The Louisiana Senate passed several bills to improve Louisiana’s criminal justice system, including a bill to make probation less costly for both the state and offenders.
Other bills would adjust the juvenile probation procedure and provide released prisoners letters verifying where they had served their time.
The measures had already been approved by the House and now go to the governor for his approval.
House Bill 643, sponsored by Monroe Democratic Rep. Frederick Jones, allows the parole board to reduce the level of supervision at which a parolee is monitored, potentially reducing the cost of probation for the state and reducing the number of fees that have to be paid by the parolee.
Sen. Katrina Jackson, D-Monroe, spoke in support of the legislation, which does not decrease anyone’s parole time. HB643 helps “lighten the level of supervision after so much time and also lighten the cost of supervision after so much time, which helps both the state and the offenders with the cost,” she said.

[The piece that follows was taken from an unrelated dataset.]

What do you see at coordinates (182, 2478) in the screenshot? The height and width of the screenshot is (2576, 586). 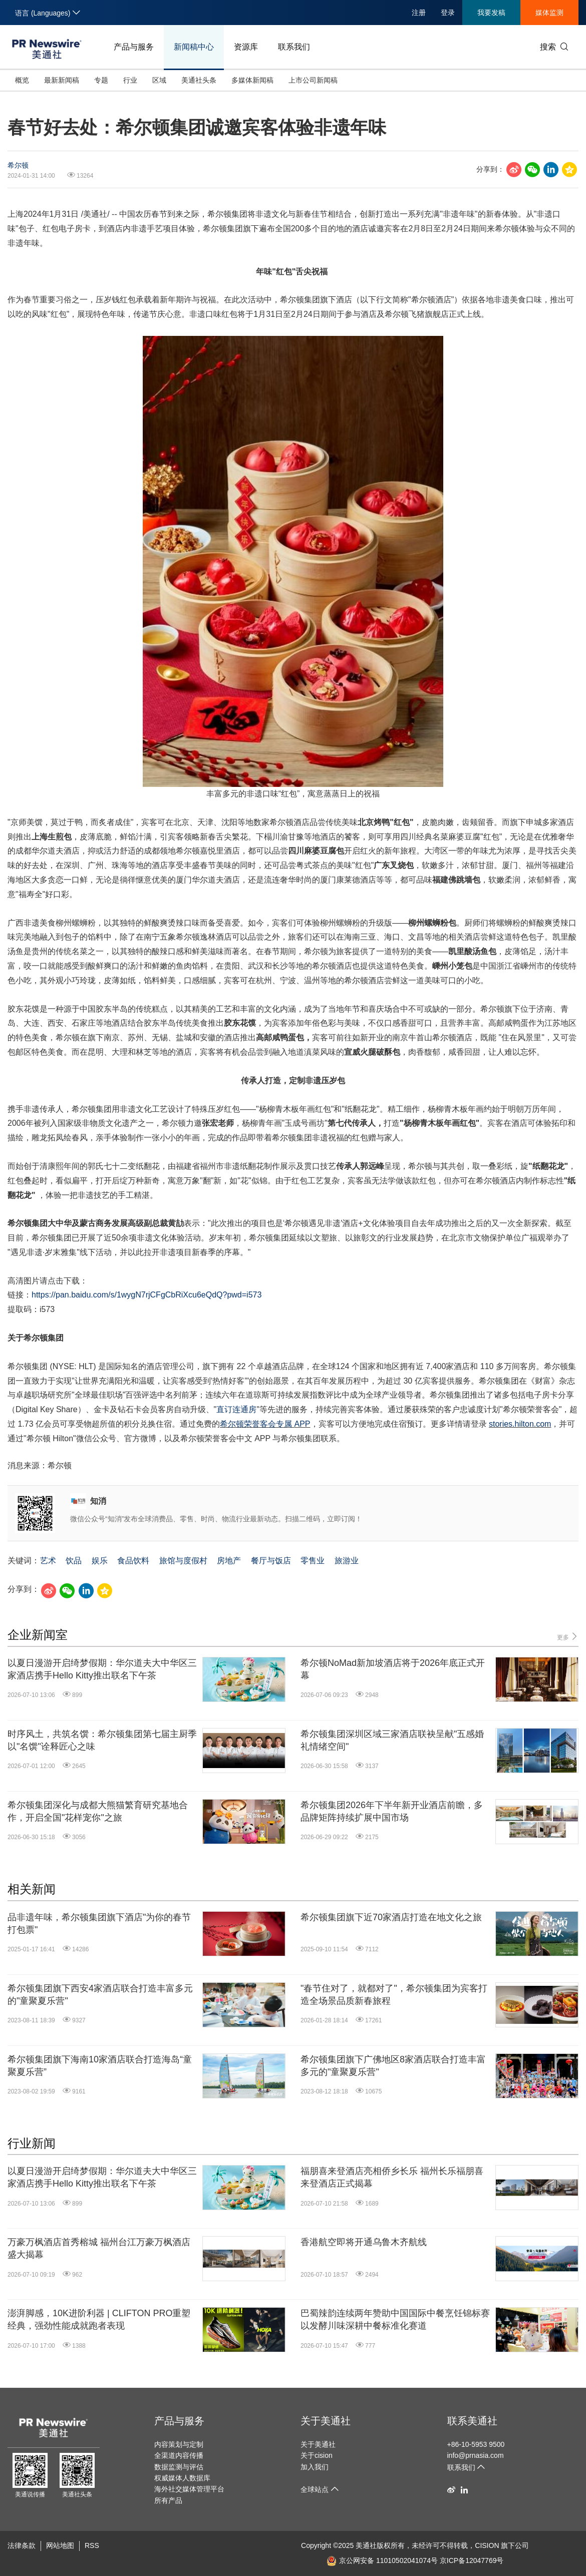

Under HB643, the parole board can reconsider a nonviolent offender’s terms of probation after three years of parole. For violent offenders, the time frame is seven years. After the offender has completed the required time, the board can reduce the number of meetings that the offender is required to have with his or her probation officer per month.
Jackson said district attorneys have voiced support for the bill. It passed with 35 yeas and 2 nays.
The Senate also swiftly voted 33-0 in favor of House Bill 453, which ensures a minimum of three days’ notice before a court can make a change to a juvenile’s probation. Sen. Rick Ward, R-Port Allen, said the bill gives prosecutors time to look over any changes.